Differential Expression of mRNA Splicing Isoforms Generates Transcript Length Variants in Atherosclerosis Progression

We are interested in studying alterations in the regulatory circuitry that controls mRNA stability and function, and more specifically in the interactions among miRNAs and mRNAs. We have previously reported transcriptome-wide changes in mRNA expression in an animal model of atherosclerosis (ATS) progression, and reversion upon treatment with an αCD40 specific siRNA. In this work, we have used our data on mRNAs downregulated during these processes to study length dynamics as an adaptive mechanism to thwart miRNA activity. We show that ATS progression was characterized by the lengthening of the 5’UTR and 3’UTR regions of these mRNAs.
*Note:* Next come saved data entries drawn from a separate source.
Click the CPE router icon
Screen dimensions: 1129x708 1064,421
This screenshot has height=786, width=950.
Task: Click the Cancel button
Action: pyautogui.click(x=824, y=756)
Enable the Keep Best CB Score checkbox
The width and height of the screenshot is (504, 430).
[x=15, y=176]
Furthermore, 3’UTR lengthening (but not that of the 5’UTR) was shown to be partially reversed by the treatment with the αCD40 specific siRNA. Study of the exonic composition of the transcriptome of these mRNAs suggested a role for alternative/cryptic/latent splicing in the generation of length variants. This was confirmed by the detection, during ATS progression, of a transcript variant switching process in which specific isoforms were replaced by others that differed in their pattern of alternative splicing, mainly at their 5’ or 3’UTRs. This work highlights alternative splicing as a mechanism contributing to the generation of 5’/3’UTR length and sequence variability during ATS progression and calls attention on factors regulating alternative splicing as possible targets of therapeutical intervention.